BBC News teknoloji muhabiri Dave Lee'nin haberine göre, İsrail'den bir hükümet sözcüsü, saldırıların İsrail'le bir ilgisi bulunmadığını ve İsrail Başbakan Yardımcısı Moşe Yaalon'un olayla ilgili yaptığı ve 'İsrail saldırıda rolü olduğunu üstü kapalı bir şeklide kabul etti' yorumuna neden olan açıklamasının, yanlış anlaşıldığını belirtti.
Hükümet sözcüsü, Yaalon'un Ordu Radyosu'na yaptığı ve tartışma yaratan konuşmasının hiçbir yerinde virüslü saldırıdan İsrail'in sorumlu olduğunu ima eden bir söz sarfetmediğini belirtti.

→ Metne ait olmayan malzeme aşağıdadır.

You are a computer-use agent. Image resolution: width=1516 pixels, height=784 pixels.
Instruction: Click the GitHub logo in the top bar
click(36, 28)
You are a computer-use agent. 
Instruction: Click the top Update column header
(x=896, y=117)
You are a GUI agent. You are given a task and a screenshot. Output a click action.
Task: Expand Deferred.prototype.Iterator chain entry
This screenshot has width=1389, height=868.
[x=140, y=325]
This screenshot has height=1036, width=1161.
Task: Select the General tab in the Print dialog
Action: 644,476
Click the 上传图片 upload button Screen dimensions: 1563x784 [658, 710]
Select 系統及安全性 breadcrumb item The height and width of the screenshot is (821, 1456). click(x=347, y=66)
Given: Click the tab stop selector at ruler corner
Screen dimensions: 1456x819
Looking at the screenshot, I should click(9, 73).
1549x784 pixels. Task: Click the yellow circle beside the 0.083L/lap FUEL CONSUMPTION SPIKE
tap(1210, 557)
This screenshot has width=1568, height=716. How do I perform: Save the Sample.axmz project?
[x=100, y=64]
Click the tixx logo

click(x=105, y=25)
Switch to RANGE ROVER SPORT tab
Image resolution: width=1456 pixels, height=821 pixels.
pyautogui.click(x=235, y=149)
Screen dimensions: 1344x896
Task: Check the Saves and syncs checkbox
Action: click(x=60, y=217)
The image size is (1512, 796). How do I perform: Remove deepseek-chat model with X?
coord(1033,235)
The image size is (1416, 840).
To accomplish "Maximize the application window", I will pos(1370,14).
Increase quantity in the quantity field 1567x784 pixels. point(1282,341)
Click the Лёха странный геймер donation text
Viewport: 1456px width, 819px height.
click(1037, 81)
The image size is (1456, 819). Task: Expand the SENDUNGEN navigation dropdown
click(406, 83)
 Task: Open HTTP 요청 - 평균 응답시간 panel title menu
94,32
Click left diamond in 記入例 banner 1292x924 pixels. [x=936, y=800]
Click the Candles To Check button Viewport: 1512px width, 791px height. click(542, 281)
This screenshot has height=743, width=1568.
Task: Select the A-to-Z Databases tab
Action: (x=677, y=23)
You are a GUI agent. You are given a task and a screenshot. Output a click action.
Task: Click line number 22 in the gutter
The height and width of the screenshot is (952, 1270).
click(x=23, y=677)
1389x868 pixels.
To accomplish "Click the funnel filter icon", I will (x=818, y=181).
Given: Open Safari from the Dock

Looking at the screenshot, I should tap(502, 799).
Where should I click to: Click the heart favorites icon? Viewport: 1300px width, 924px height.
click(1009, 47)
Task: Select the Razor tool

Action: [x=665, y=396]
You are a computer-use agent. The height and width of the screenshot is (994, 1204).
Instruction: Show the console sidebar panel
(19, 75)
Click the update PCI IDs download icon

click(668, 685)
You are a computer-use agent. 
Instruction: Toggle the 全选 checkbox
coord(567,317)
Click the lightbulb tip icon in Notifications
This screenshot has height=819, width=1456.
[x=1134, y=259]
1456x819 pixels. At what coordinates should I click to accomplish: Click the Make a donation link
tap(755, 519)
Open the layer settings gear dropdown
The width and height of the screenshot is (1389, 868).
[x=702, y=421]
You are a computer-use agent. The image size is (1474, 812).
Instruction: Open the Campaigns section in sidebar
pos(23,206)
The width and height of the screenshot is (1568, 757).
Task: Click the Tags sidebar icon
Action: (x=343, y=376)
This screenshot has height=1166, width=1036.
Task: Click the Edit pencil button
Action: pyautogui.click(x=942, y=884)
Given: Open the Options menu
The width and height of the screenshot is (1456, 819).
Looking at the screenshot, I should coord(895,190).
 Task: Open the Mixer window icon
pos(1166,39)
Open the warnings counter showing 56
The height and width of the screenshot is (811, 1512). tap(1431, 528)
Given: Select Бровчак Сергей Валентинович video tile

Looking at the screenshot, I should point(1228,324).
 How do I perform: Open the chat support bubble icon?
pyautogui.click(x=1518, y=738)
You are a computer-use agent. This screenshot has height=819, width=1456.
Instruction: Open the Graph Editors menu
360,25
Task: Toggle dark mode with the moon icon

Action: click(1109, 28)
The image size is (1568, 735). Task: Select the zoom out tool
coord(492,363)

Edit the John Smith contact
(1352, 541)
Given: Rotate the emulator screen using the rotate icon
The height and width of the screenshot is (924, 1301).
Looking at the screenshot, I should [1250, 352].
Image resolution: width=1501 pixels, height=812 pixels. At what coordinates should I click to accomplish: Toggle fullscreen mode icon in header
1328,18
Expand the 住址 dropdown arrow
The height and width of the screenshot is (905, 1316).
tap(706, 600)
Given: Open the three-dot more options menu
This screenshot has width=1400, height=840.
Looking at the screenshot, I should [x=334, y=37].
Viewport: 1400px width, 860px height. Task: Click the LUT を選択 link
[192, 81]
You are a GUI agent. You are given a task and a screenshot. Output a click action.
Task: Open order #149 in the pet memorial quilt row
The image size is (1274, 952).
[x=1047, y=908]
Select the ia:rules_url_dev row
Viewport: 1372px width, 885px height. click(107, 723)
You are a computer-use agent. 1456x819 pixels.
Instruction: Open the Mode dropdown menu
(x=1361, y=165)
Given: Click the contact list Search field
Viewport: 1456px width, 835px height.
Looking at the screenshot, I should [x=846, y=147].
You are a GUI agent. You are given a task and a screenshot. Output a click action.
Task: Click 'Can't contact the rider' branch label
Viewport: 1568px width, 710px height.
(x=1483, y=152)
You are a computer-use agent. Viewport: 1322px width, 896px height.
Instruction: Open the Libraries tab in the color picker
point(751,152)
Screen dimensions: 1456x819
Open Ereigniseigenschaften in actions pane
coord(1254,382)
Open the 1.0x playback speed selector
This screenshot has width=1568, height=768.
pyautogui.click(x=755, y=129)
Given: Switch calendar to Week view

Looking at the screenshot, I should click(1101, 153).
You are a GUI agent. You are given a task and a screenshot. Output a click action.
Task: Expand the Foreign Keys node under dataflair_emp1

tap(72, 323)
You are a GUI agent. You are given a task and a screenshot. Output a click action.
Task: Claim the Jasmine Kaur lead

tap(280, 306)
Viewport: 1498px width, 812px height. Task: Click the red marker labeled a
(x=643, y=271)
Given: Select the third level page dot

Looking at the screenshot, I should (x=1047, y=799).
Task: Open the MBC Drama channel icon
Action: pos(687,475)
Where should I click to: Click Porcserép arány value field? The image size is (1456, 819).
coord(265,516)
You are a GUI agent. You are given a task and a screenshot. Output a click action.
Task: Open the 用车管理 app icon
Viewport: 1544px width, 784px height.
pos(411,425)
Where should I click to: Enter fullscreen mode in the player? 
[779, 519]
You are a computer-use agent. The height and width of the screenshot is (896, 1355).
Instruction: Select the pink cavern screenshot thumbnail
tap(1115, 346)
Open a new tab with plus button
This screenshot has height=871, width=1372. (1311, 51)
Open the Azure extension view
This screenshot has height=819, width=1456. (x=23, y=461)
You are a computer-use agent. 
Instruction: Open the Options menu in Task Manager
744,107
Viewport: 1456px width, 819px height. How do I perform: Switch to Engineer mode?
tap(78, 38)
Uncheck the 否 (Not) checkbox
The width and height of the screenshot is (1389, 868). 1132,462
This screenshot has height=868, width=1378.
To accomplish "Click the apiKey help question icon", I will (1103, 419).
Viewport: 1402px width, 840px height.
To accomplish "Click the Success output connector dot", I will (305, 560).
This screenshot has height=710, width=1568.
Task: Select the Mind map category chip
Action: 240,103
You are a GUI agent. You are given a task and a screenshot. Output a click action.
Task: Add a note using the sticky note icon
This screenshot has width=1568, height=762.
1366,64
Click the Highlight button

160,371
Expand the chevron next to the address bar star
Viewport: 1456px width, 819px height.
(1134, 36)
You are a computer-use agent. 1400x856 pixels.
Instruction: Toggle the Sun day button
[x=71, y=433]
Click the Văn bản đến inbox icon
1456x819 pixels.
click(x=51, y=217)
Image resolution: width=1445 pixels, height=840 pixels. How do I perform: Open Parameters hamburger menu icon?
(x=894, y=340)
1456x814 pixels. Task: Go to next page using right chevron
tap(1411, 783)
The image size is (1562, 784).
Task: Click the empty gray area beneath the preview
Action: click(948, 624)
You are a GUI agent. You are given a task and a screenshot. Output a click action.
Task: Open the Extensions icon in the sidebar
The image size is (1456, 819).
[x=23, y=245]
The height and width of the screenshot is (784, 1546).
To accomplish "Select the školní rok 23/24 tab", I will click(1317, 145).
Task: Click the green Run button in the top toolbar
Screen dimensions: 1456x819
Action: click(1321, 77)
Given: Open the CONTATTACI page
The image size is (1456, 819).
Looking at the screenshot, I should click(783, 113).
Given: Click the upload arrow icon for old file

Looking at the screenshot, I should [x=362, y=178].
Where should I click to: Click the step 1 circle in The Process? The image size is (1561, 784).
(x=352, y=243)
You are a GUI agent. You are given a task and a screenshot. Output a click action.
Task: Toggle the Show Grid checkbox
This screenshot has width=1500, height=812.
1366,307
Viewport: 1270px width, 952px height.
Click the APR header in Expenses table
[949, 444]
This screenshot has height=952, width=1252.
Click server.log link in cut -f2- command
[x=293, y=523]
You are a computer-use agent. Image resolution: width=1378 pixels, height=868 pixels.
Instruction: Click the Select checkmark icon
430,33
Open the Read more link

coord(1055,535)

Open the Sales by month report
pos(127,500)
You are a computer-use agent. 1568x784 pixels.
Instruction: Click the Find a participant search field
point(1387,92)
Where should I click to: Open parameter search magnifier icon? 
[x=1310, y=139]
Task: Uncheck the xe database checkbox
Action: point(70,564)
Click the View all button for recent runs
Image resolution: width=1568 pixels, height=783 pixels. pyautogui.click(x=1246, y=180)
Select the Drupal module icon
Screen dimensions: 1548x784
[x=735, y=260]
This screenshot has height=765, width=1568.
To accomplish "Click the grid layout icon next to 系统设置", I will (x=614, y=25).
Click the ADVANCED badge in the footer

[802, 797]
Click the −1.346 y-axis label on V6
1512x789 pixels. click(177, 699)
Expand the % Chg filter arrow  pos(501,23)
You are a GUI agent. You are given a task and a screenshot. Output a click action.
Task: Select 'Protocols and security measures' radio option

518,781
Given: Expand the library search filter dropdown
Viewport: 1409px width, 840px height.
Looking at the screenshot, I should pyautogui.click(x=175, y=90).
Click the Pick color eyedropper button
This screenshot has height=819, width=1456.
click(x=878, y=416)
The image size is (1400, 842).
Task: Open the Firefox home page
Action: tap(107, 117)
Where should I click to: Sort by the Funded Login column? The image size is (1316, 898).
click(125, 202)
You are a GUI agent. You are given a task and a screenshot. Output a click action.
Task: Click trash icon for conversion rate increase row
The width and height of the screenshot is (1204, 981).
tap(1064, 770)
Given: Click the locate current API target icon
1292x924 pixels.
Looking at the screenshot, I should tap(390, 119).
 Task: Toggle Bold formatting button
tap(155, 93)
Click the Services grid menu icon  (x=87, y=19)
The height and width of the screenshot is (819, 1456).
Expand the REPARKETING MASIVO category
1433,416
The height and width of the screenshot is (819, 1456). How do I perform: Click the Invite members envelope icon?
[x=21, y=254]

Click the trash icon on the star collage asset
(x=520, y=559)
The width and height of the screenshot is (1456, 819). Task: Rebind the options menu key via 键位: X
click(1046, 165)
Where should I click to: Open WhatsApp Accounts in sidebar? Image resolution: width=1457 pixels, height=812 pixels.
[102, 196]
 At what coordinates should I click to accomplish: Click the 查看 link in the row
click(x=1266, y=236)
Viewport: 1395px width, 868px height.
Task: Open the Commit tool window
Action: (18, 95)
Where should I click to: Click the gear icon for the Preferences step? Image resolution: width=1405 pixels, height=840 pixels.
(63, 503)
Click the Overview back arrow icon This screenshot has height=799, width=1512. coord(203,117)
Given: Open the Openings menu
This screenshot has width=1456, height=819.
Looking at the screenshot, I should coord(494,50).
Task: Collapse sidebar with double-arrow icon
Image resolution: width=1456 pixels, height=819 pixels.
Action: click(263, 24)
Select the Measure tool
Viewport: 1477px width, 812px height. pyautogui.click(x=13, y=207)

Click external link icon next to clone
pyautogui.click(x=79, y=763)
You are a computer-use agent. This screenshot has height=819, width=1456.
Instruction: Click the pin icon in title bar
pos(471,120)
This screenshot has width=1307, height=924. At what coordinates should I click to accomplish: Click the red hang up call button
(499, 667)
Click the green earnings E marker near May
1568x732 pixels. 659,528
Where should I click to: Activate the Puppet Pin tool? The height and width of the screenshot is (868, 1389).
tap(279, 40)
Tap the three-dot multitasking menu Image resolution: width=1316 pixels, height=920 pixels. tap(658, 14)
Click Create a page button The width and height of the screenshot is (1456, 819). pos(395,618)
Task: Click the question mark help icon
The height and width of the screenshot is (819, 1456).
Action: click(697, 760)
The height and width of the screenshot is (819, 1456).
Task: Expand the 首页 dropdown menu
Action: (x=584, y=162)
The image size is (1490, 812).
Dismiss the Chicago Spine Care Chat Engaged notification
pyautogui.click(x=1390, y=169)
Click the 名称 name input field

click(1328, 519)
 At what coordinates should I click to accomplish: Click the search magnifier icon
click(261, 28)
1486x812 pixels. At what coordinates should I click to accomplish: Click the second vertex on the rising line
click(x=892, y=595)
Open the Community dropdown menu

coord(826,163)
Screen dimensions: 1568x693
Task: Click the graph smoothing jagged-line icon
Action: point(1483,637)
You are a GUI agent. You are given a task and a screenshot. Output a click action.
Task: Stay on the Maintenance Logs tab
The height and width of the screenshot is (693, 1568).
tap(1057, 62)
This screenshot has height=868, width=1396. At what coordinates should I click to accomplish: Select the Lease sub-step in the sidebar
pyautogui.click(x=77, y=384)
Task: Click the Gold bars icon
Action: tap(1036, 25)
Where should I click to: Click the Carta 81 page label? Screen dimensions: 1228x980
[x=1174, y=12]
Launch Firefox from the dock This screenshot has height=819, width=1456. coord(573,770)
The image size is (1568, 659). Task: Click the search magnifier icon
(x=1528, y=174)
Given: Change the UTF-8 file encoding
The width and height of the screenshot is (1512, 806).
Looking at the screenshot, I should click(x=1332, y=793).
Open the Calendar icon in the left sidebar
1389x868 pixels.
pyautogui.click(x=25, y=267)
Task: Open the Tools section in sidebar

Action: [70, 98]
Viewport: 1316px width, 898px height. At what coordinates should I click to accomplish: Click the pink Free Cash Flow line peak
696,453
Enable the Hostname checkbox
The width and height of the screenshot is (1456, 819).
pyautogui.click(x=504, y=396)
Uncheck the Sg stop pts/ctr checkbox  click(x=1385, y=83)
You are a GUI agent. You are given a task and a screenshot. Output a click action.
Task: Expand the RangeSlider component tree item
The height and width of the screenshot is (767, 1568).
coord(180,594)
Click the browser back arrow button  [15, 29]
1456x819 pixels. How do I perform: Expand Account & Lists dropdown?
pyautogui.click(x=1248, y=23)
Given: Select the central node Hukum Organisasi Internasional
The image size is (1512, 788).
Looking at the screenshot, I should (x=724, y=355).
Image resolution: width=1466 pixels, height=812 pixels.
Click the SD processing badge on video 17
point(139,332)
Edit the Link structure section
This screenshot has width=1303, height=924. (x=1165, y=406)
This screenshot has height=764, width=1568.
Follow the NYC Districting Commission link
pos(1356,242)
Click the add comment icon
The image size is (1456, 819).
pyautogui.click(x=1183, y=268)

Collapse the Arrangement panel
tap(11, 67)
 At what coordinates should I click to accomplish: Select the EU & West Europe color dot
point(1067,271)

Yaalon Ordu Radyosu'na, "İran'ı ciddi tehdit olarak gören birinin, bu saldırı gibi, İran'a zarar verecek ciddi adımlar atması makuldür. İsrail teknoloji açısından zengin; gurur duyduğumuz bu araçlar, bize bir çok farklı imkan sunuyor" demişti.
Olayın arkasında bulunduğu iddia edilen başka bir ülke olan ABD'den de 'olayda sorumluluğumuz yok' açıklaması geldi.
Söz konusu virüs, sızdığı bilgisayarlarda hassas bilgileri ele geçiriyor.
Bilinen en karmaşık siber tehditlerden biri olarak nitelenen Flame, Batı Asya ülkelerinde bilgisayarlardaki verileri silen "Wiper" adlı başka bir virüs araştırılırken keşfedilmişti.
Daha önce Stuxnet adlı bir virüs yazılımının, İran'ın nükleer altyapısını hedef aldığı ortaya çıkmıştı.
Duqu adlı başka bir virüsün de, bilgisayar ağlarına sızarak veri çaldığı belirlenmişti.
Flame'in ise, fiziksel zarar vermeyi amaçlamadığı düşünülüyor.
Uzmanlara göre virüsün asıl hedefi hassas veri toplamak.